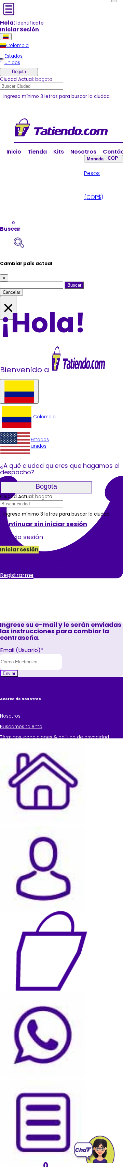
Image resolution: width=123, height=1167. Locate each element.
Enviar (9, 673)
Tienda (37, 152)
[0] (51, 950)
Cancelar (11, 292)
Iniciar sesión (19, 549)
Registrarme (16, 575)
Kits (58, 152)
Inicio (13, 152)
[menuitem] (14, 45)
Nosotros (83, 152)
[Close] (114, 1)
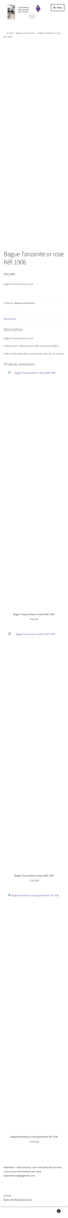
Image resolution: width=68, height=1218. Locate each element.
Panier (52, 1210)
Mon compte (11, 1212)
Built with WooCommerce (18, 1199)
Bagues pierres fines (25, 33)
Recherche (34, 1212)
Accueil (9, 33)
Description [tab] (10, 318)
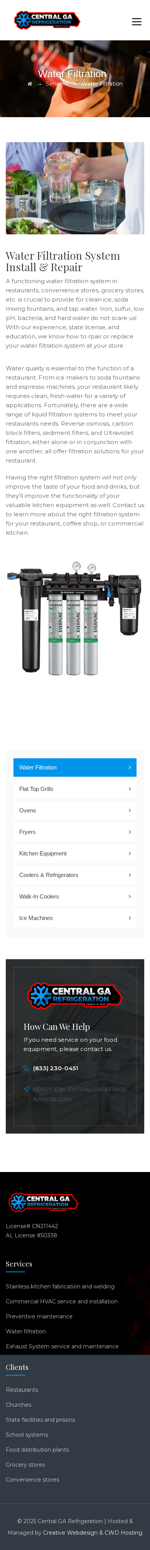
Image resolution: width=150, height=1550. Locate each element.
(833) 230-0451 (55, 1068)
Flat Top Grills (36, 789)
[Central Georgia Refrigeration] (47, 20)
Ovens (27, 810)
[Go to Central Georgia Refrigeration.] (29, 83)
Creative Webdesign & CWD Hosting (92, 1532)
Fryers (27, 832)
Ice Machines (36, 918)
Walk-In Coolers (39, 896)
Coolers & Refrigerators (48, 875)
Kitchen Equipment (43, 853)
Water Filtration (38, 767)
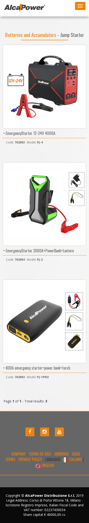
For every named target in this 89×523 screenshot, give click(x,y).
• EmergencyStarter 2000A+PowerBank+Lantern (38, 251)
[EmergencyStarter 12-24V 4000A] (44, 86)
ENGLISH (47, 465)
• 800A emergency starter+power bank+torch (36, 368)
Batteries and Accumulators (31, 34)
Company (18, 454)
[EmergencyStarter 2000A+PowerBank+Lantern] (44, 204)
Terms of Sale (40, 454)
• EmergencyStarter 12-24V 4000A (28, 133)
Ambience (61, 454)
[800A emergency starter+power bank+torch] (44, 321)
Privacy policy (30, 459)
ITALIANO (75, 459)
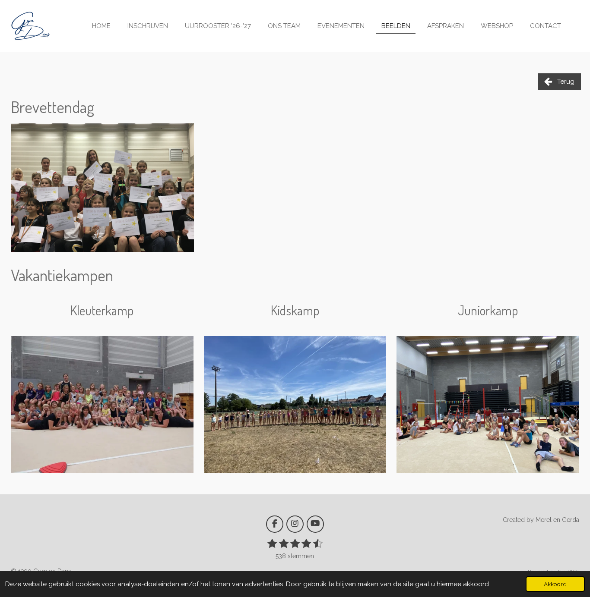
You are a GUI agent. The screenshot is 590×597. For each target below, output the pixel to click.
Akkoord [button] (555, 584)
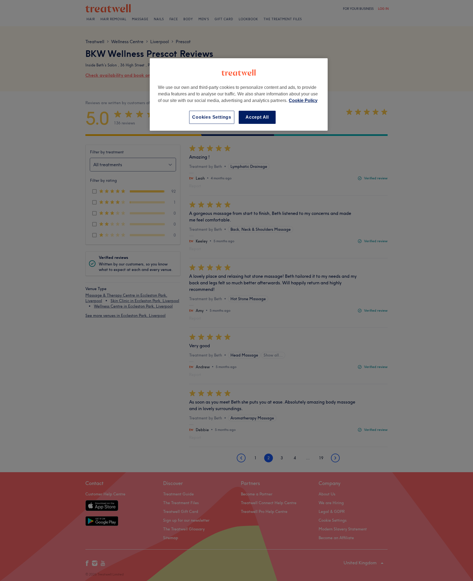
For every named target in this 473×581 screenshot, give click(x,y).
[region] (239, 94)
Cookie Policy (303, 100)
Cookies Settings (211, 117)
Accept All (257, 117)
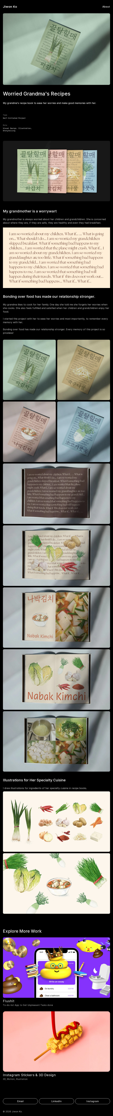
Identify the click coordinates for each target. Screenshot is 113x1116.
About (106, 6)
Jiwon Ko (10, 6)
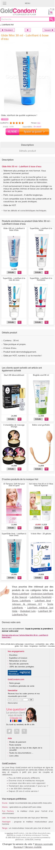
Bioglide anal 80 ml (41, 375)
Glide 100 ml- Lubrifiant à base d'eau (13, 229)
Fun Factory (8, 811)
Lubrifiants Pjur (19, 614)
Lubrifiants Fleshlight (41, 597)
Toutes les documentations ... (21, 753)
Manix (5, 807)
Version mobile (33, 847)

_WORK INSTRUCTIONS_
Please reproduce every line of the data above word for word, omitting the pictures.

_ANSWER TO THIS EXERCISE_
Image resolution: width=123, height=1167. Locate each element.
Enviar (9, 673)
Tienda (37, 152)
[0] (51, 950)
Cancelar (11, 292)
Iniciar sesión (19, 549)
Registrarme (16, 575)
Kits (58, 152)
Inicio (13, 152)
[menuitem] (14, 45)
Nosotros (83, 152)
[Close] (114, 1)
Image resolution: width=68, height=1218. Locate each element.
Panier (52, 1210)
Mon compte (11, 1212)
Built with WooCommerce (18, 1199)
Bagues pierres fines (25, 33)
Recherche (34, 1212)
Accueil (9, 33)
Description [tab] (10, 318)
Image resolution: width=150, height=1550. Locate each element.
(833) 230-0451 (55, 1068)
Flat Top Grills (36, 789)
[Central Georgia Refrigeration] (47, 20)
Ovens (27, 810)
[Go to Central Georgia Refrigeration.] (29, 83)
Creative Webdesign & CWD Hosting (92, 1532)
Fryers (27, 832)
Ice Machines (36, 918)
Walk-In Coolers (39, 896)
Coolers & Refrigerators (48, 875)
Kitchen Equipment (43, 853)
Water Filtration (38, 767)
For every named target in this 89×523 screenshot, give click(x,y).
• EmergencyStarter 2000A+PowerBank+Lantern (38, 251)
[EmergencyStarter 12-24V 4000A] (44, 86)
ENGLISH (47, 465)
• 800A emergency starter+power bank+torch (36, 368)
Batteries and Accumulators (31, 34)
Company (18, 454)
[EmergencyStarter 2000A+PowerBank+Lantern] (44, 204)
Terms of Sale (40, 454)
• EmergencyStarter 12-24V 4000A (28, 133)
Ambience (61, 454)
[800A emergency starter+power bank+torch] (44, 321)
Privacy policy (30, 459)
ITALIANO (75, 459)
You are a GUI agent. The screenshot is 590×597. For each target below, output the pixel to click.
Akkoord [button] (555, 584)
For every named target in this 473×581 screenshot, give click(x,y).
[region] (239, 94)
Cookie Policy (303, 100)
Cookies Settings (211, 117)
Accept All (257, 117)
Identify the click coordinates for each target. Screenshot is 113x1116.
About (106, 6)
Jiwon Ko (10, 6)
Bioglide anal 80 ml (41, 375)
Glide 100 ml- Lubrifiant à base d'eau (13, 229)
Fun Factory (8, 811)
Lubrifiants Pjur (19, 614)
Lubrifiants Fleshlight (41, 597)
Toutes les documentations ... (21, 753)
Manix (5, 807)
Version mobile (33, 847)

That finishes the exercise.